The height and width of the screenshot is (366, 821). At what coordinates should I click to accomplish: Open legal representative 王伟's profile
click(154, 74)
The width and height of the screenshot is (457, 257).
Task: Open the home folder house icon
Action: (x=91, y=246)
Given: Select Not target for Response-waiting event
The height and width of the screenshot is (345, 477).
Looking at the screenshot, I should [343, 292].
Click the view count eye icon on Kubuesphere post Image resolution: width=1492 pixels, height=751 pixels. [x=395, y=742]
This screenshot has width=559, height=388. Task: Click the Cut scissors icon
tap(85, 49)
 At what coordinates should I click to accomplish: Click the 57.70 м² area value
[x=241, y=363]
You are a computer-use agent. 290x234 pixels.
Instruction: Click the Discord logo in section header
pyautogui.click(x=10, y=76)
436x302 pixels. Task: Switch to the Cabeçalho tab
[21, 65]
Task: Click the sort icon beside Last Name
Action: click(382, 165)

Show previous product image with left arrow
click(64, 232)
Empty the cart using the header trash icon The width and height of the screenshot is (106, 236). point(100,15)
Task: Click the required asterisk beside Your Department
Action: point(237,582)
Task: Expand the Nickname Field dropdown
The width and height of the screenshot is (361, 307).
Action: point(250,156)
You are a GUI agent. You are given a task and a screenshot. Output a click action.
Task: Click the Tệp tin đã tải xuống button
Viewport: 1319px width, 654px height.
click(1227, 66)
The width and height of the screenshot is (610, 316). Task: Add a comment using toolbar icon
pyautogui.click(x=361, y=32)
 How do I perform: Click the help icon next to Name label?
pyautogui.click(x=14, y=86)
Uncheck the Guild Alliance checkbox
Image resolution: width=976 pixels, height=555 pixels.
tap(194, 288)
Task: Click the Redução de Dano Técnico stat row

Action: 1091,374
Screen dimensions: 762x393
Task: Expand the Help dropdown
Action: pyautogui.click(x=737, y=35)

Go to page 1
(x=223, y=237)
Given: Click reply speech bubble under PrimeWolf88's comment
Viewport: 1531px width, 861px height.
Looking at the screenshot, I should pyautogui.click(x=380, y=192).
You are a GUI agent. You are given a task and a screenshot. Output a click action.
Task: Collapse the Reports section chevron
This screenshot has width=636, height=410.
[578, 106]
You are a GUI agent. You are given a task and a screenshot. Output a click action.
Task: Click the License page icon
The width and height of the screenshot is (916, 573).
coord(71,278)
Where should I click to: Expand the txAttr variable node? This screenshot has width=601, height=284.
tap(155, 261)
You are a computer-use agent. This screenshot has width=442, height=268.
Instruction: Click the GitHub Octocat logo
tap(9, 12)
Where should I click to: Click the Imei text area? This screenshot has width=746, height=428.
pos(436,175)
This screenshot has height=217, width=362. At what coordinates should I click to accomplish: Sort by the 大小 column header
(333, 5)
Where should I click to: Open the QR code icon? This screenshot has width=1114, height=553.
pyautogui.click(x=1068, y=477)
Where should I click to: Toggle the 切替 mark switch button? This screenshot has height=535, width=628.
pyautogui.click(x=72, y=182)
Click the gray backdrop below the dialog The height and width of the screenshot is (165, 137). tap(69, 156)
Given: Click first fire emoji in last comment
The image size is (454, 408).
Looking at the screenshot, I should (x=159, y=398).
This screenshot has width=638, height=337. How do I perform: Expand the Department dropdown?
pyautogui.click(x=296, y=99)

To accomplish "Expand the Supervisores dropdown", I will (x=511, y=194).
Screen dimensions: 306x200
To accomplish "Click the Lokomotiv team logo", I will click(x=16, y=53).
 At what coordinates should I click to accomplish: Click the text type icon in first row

--------------------

Directions: Copy the listing above. Match every line exactly.

Solution for this task:
The height and width of the screenshot is (366, 821). At what coordinates should I click to accomplish: Open legal representative 王伟's profile
click(154, 74)
The width and height of the screenshot is (457, 257).
Task: Open the home folder house icon
Action: (x=91, y=246)
Given: Select Not target for Response-waiting event
The height and width of the screenshot is (345, 477).
Looking at the screenshot, I should [343, 292].
Click the view count eye icon on Kubuesphere post Image resolution: width=1492 pixels, height=751 pixels. [x=395, y=742]
This screenshot has width=559, height=388. Task: Click the Cut scissors icon
tap(85, 49)
 At what coordinates should I click to accomplish: Click the 57.70 м² area value
[x=241, y=363]
You are a computer-use agent. 290x234 pixels.
Instruction: Click the Discord logo in section header
pyautogui.click(x=10, y=76)
436x302 pixels. Task: Switch to the Cabeçalho tab
[21, 65]
Task: Click the sort icon beside Last Name
Action: click(382, 165)

Show previous product image with left arrow
click(64, 232)
Empty the cart using the header trash icon The width and height of the screenshot is (106, 236). point(100,15)
Task: Click the required asterisk beside Your Department
Action: point(237,582)
Task: Expand the Nickname Field dropdown
The width and height of the screenshot is (361, 307).
Action: point(250,156)
You are a GUI agent. You are given a task and a screenshot. Output a click action.
Task: Click the Tệp tin đã tải xuống button
Viewport: 1319px width, 654px height.
click(1227, 66)
The width and height of the screenshot is (610, 316). Task: Add a comment using toolbar icon
pyautogui.click(x=361, y=32)
 How do I perform: Click the help icon next to Name label?
pyautogui.click(x=14, y=86)
Uncheck the Guild Alliance checkbox
Image resolution: width=976 pixels, height=555 pixels.
tap(194, 288)
Task: Click the Redução de Dano Técnico stat row

Action: 1091,374
Screen dimensions: 762x393
Task: Expand the Help dropdown
Action: pyautogui.click(x=737, y=35)

Go to page 1
(x=223, y=237)
Given: Click reply speech bubble under PrimeWolf88's comment
Viewport: 1531px width, 861px height.
Looking at the screenshot, I should pyautogui.click(x=380, y=192).
You are a GUI agent. You are given a task and a screenshot. Output a click action.
Task: Collapse the Reports section chevron
This screenshot has width=636, height=410.
[578, 106]
You are a GUI agent. You are given a task and a screenshot. Output a click action.
Task: Click the License page icon
The width and height of the screenshot is (916, 573).
coord(71,278)
Where should I click to: Expand the txAttr variable node? This screenshot has width=601, height=284.
tap(155, 261)
You are a computer-use agent. This screenshot has width=442, height=268.
Instruction: Click the GitHub Octocat logo
tap(9, 12)
Where should I click to: Click the Imei text area? This screenshot has width=746, height=428.
pos(436,175)
This screenshot has height=217, width=362. At what coordinates should I click to accomplish: Sort by the 大小 column header
(333, 5)
Where should I click to: Open the QR code icon? This screenshot has width=1114, height=553.
pyautogui.click(x=1068, y=477)
Where should I click to: Toggle the 切替 mark switch button? This screenshot has height=535, width=628.
pyautogui.click(x=72, y=182)
Click the gray backdrop below the dialog The height and width of the screenshot is (165, 137). tap(69, 156)
Given: Click first fire emoji in last comment
The image size is (454, 408).
Looking at the screenshot, I should (x=159, y=398).
This screenshot has width=638, height=337. How do I perform: Expand the Department dropdown?
pyautogui.click(x=296, y=99)

To accomplish "Expand the Supervisores dropdown", I will (x=511, y=194).
Screen dimensions: 306x200
To accomplish "Click the Lokomotiv team logo", I will click(x=16, y=53).
 At what coordinates should I click to accomplish: Click the text type icon in first row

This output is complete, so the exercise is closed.